Convert the data below, from the line containing "has height=899, width=1206." through the line containing "I want to click", into a Markdown table with the columns Row and Text, giving each line a row number and skipping blank lines. Leave the pictures out of the table.

── Material for the task

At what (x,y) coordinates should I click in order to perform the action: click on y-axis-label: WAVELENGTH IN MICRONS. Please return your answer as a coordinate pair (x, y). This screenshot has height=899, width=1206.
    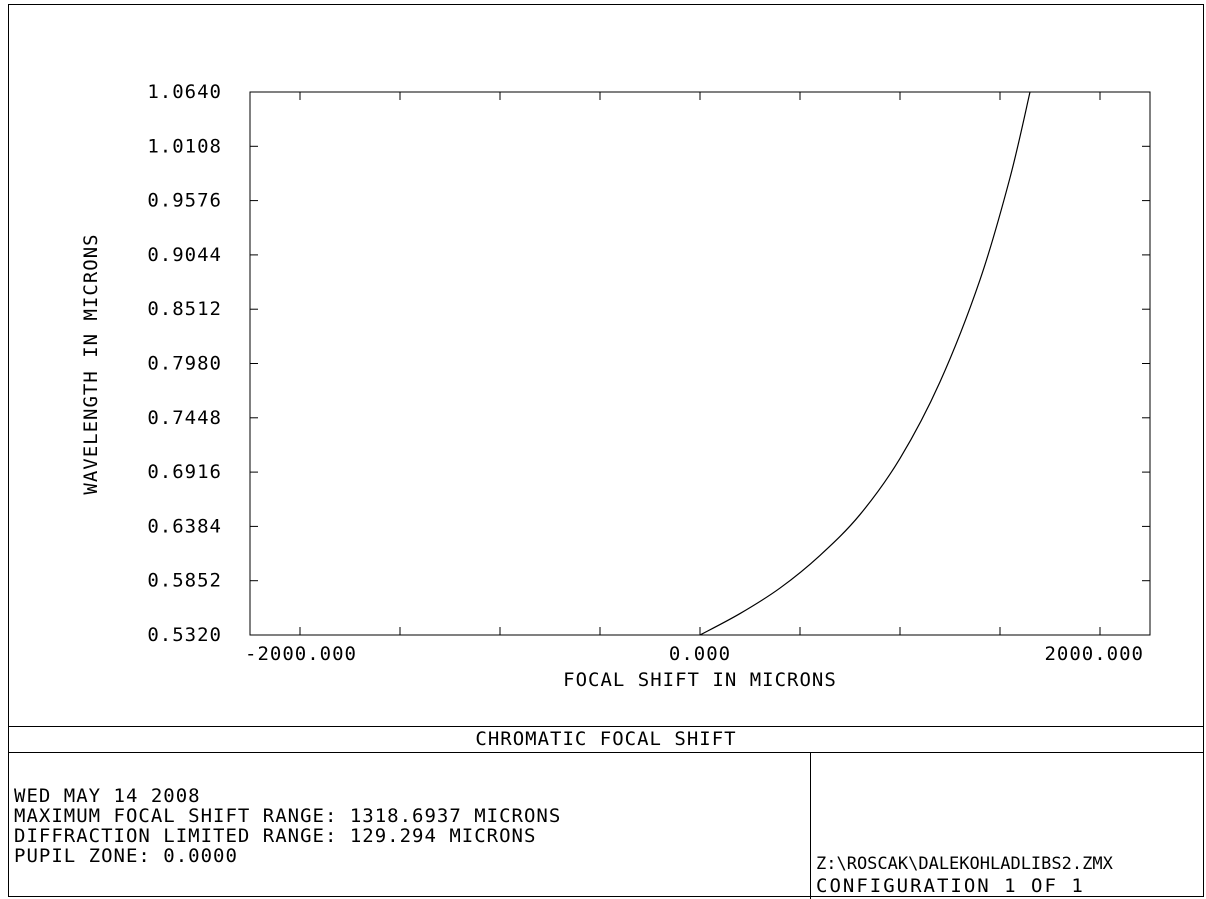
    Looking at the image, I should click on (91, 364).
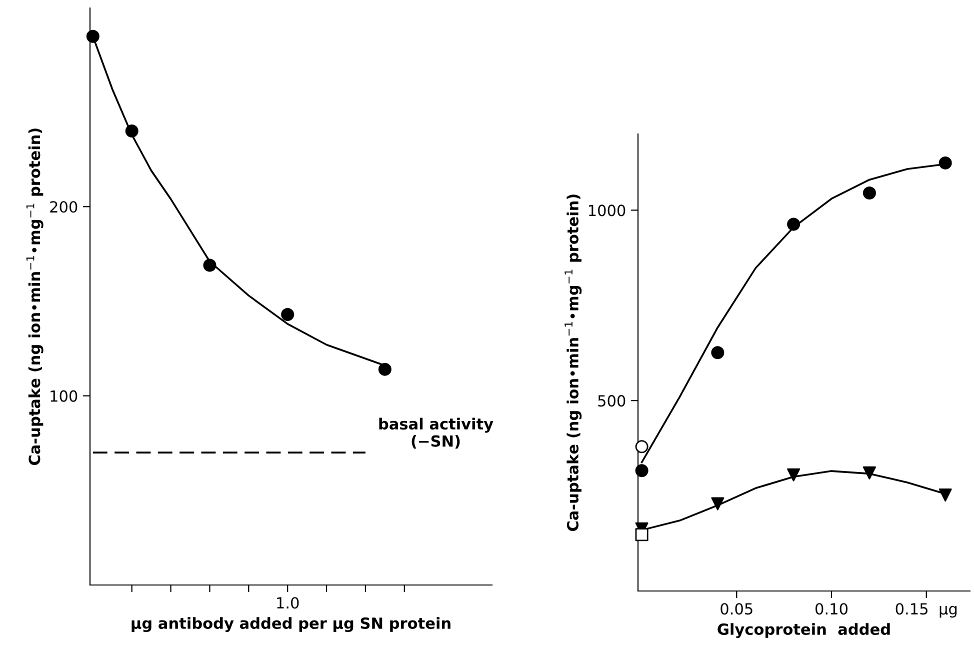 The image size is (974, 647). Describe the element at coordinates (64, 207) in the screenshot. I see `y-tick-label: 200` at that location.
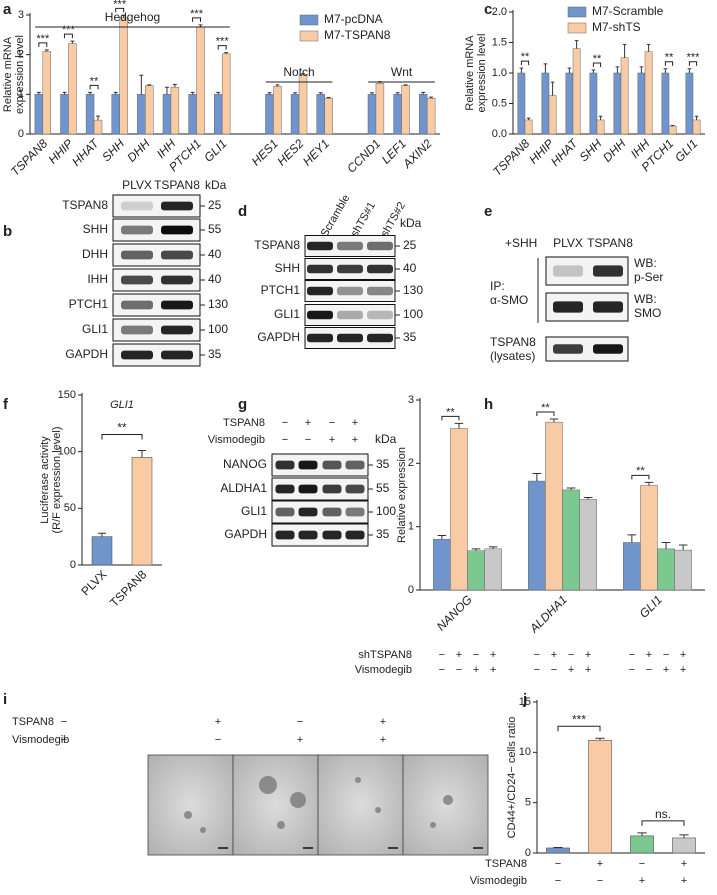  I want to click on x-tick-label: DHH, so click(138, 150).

────
── Material for the task

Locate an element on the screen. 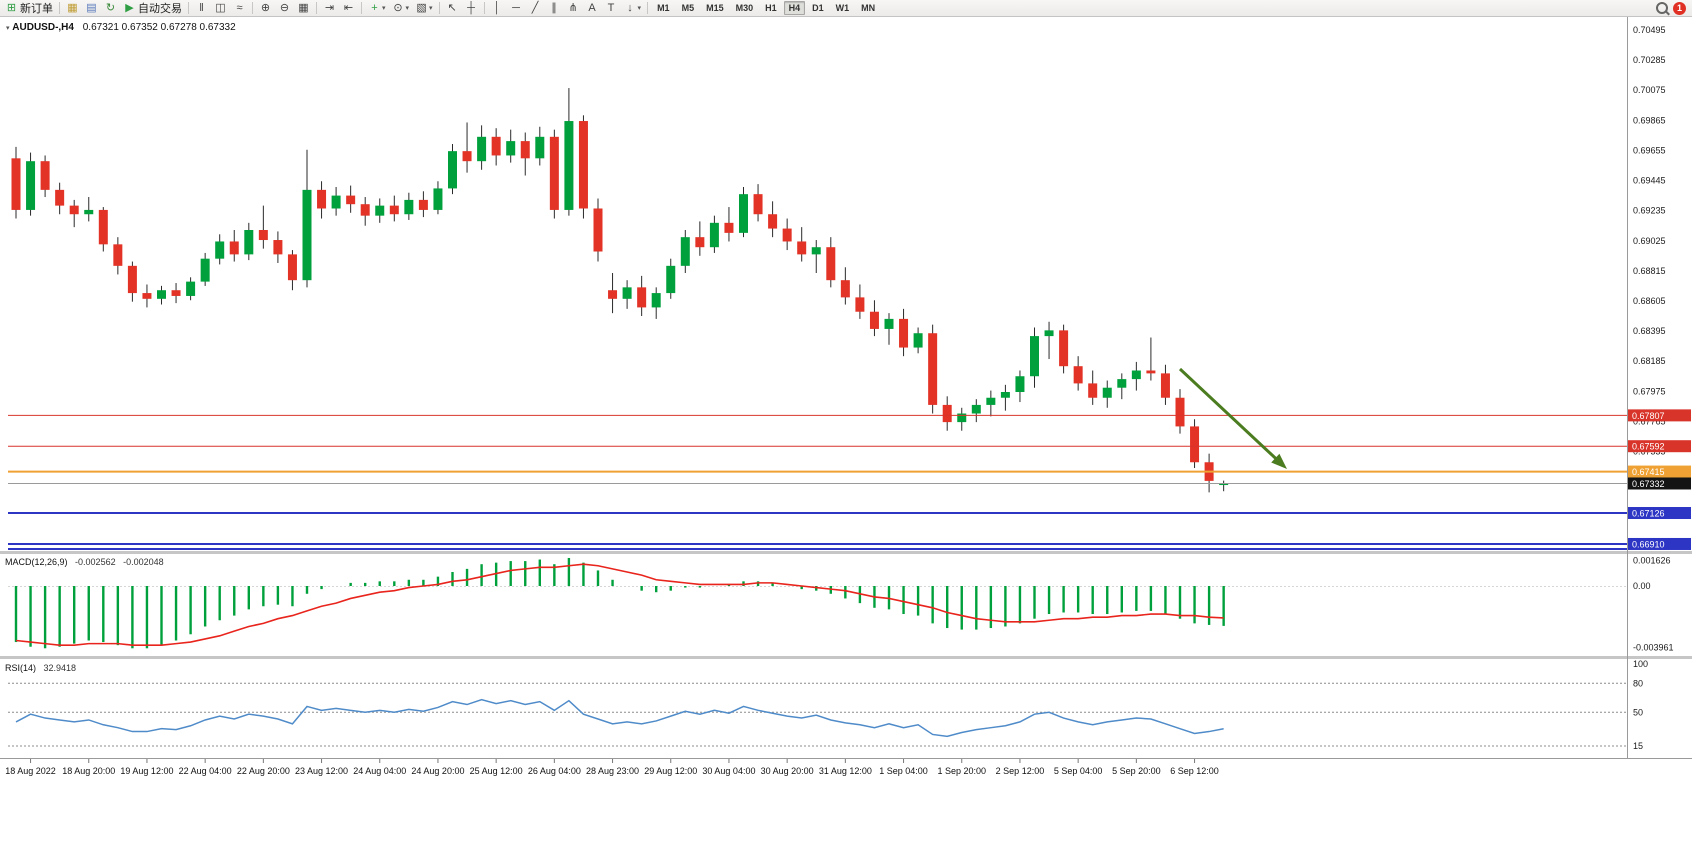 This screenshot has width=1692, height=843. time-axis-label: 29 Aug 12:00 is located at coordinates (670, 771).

────
── Material for the task

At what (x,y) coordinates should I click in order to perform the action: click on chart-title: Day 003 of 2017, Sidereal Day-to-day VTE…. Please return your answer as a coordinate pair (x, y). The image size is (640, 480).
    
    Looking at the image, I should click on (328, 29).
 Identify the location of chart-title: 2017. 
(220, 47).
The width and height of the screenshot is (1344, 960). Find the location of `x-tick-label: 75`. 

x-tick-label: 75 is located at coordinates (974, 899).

────

## Result of the task
| Row | Text |
|---|---|
| 1 | At what (x,y) coordinates should I click in order to perform the action: click on y-axis-label: WAVELENGTH IN MICRONS. Please return your answer as a coordinate pair (x, y). This screenshot has height=899, width=1206. |
| 2 |     Looking at the image, I should click on (91, 364). |
| 3 |  The image size is (974, 647). Describe the element at coordinates (64, 207) in the screenshot. I see `y-tick-label: 200` at that location. |
| 4 |   I want to click on x-tick-label: DHH, so click(138, 150). |